Aber Lara weiss es besser. Sie mutet sich unsagbare Qualen zu, um ihren Traum Wirklichkeit werden zu lassen. Ihrer Umwelt präsentiert sie ein sanftes Lächeln als Schutzschild. Das Mädchen darf sich keine Schwäche erlauben. Nur als der kleine Bruder sie im Streit bei ihrem alten Jungennamen nennt, bröckelt die Fassade. Dann aber gefährden die Strapazen der Ballettausbildung die geplante Operation für Laras Geschlechtsumwandlung. Einen Traum für den anderen opfern? Das kommt für das Mädchen nicht infrage.
Dhonts Debütfilm ist ein Ereignis. Zärtlich und unerbittlich erkundet der junge Belgier das emotionale Schlachtfeld der Jugend. Denn obwohl Lara im falschen Körper geboren wurde, ist «Girl» vor allem ein Film über die Pubertät. Deren Themen – die körperliche und emotionale Entfremdung und Neuentdeckung des eigenen Ichs – werden durch die Transsexualität der Hauptfigur nur noch verstärkt. Der Regisseur und Drehbuchautor Dhont zeigt, wie kompromisslos, besessen und brutal gegen sich selbst Teenager sein können. Gegen Ende mutet der Film auch dem Zuschauer viel zu. Aber das sollte niemanden vom Kinobesuch abhalten.
Dhont ist mit der Besetzung von Victor Polster ein aussergewöhnlicher Glücksgriff gelungen. Es ist kaum zu fassen, dass der 2002 in Brüssel geborene Balletttänzer mit «Girl» ebenfalls sein Kinodebüt gibt. Er verkörpert Lara mit aufwühlender Selbstverständlichkeit. Alle Dramatik wird verinnerlicht, an die Oberfläche dringt nur selten etwas. All das und noch viel mehr vermag Polster auf der Leinwand zu zeigen, ohne Lara für nur einen Moment Klischees preiszugeben.
Preissegen und Oscar-Hoffnungen
«Girl» lief am diesjährigen Filmfestival Cannes in der Reihe Un Certain Regard; Dhont erhielt die Caméra d’Or für den besten Debütfilm, Polster wurde für die beste schauspielerische Leistung geehrt. Ausserdem gab es den unabhängig vergebenen LGBT-Preis Queer Palm. Und das Zurich Film Festival hat «Girl» jüngst mit dem Hauptpreis in der Kategorie internationaler Spielfilm ausgezeichnet.

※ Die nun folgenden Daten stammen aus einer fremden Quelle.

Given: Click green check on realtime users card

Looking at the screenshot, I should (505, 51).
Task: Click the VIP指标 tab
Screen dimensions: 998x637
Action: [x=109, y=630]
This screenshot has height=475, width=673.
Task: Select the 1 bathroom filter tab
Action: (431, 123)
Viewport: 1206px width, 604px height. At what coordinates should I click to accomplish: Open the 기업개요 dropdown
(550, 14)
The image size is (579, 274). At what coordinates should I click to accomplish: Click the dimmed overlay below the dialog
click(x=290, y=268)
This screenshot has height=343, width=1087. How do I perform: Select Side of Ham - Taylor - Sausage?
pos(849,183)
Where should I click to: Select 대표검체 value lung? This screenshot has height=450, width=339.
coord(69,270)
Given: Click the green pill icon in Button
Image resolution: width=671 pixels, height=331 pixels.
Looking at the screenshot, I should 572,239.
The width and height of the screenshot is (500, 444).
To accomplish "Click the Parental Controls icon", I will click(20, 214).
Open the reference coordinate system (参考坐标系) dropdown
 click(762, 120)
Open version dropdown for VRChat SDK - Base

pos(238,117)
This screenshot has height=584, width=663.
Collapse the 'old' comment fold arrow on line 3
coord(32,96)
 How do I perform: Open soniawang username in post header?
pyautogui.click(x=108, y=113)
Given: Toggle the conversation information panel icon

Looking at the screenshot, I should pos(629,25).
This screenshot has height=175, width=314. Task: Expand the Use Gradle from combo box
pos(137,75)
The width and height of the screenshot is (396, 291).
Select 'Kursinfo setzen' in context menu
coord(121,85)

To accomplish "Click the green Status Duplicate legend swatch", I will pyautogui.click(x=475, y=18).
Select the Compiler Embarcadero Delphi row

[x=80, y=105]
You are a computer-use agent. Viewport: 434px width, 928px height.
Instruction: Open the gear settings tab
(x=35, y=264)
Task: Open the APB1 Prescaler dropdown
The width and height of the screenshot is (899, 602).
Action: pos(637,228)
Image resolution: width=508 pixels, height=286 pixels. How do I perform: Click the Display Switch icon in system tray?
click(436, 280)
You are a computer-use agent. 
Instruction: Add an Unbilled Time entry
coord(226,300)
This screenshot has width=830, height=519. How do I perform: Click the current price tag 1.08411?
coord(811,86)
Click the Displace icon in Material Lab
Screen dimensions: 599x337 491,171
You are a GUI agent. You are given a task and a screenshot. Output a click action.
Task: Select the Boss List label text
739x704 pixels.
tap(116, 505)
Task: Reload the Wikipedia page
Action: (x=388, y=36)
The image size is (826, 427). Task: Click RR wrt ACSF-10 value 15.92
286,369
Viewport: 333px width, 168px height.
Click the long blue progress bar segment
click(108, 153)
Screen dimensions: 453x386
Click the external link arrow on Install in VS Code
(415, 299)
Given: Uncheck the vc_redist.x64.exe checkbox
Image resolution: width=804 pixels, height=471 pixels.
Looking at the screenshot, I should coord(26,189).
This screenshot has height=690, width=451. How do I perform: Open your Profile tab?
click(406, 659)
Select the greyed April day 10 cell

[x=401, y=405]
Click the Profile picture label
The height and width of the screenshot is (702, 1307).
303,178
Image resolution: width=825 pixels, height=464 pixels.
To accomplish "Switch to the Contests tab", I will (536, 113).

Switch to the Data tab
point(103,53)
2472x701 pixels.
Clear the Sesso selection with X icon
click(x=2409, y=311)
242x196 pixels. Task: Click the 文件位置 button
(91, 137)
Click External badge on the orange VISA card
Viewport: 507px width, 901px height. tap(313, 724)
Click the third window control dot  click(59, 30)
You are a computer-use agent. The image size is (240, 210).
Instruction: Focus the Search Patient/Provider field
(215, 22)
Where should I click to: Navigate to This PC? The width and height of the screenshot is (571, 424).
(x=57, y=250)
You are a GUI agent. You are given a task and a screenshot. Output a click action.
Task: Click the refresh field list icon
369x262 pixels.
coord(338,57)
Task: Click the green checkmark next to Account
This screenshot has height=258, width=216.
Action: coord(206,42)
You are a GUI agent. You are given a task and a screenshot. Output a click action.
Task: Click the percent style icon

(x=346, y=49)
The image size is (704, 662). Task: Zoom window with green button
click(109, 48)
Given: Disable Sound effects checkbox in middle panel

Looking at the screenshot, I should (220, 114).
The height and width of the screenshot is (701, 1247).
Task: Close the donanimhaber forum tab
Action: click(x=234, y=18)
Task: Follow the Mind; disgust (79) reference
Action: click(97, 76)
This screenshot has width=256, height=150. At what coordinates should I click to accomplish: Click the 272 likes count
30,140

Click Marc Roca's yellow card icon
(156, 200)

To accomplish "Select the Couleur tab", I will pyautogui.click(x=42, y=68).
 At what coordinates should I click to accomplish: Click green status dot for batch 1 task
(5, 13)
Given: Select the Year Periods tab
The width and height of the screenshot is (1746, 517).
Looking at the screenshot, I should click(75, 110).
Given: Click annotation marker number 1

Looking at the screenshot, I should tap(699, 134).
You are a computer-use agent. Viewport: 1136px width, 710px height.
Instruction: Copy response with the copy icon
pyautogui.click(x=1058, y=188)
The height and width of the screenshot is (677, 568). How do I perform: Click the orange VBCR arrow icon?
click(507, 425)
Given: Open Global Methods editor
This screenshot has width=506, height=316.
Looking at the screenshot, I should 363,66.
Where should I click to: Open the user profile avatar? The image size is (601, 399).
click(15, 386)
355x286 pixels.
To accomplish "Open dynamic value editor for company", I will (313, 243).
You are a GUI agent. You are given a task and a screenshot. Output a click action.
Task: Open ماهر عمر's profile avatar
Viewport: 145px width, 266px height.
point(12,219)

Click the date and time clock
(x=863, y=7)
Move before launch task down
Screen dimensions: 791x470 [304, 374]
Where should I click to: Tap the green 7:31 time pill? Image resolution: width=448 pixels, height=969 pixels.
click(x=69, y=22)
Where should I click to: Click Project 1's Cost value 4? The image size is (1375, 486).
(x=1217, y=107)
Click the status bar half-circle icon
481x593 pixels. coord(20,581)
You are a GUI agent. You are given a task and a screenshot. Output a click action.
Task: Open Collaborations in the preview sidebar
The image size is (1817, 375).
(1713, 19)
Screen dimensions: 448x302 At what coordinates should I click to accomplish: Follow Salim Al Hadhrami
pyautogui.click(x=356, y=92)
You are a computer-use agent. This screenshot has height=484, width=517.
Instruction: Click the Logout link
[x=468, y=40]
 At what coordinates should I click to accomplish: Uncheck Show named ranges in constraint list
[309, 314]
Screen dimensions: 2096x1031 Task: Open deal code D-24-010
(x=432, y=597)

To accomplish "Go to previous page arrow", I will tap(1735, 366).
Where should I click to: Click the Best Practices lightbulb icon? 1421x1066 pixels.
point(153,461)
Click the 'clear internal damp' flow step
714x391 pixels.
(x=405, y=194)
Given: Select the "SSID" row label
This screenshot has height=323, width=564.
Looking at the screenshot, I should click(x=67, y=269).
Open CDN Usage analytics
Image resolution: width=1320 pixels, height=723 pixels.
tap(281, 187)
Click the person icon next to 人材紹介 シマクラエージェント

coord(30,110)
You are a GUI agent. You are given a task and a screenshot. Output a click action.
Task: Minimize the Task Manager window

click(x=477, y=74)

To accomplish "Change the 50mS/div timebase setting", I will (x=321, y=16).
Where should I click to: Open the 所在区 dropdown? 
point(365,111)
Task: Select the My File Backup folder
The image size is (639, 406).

Vielleicht ist das alles erst der Anfang. Belgien schickt Dhonts Werk ins Rennen um den Oscar für den besten nichtenglischsprachigen Film. Der einflussreiche Streaming-Dienst Netflix hat sich in Cannes die Rechte für Nordamerika gesichert und will den Film zur Awards Season in die US-Kinos bringen. Zwar wurden Warnungen laut, «Girl» könnte in den Vereinigten Staaten auf ein Echo stossen, das ihm weniger gewogen sei als jenes in Europa. Der Grund: Dhont hat keinen transsexuellen Darsteller für die Hauptrolle gewählt. Scarlett Johanssons Besetzung als Transgender-Mann in «Rub and Tug» hatte jüngst für Empörung und ihren Ausstieg gesorgt. Aber so begrüssenswert Hollywoods jüngste Sensibilisierung in Geschlechterfragen auch ist: Dieses Mädchen wird für sich selbst sprechen.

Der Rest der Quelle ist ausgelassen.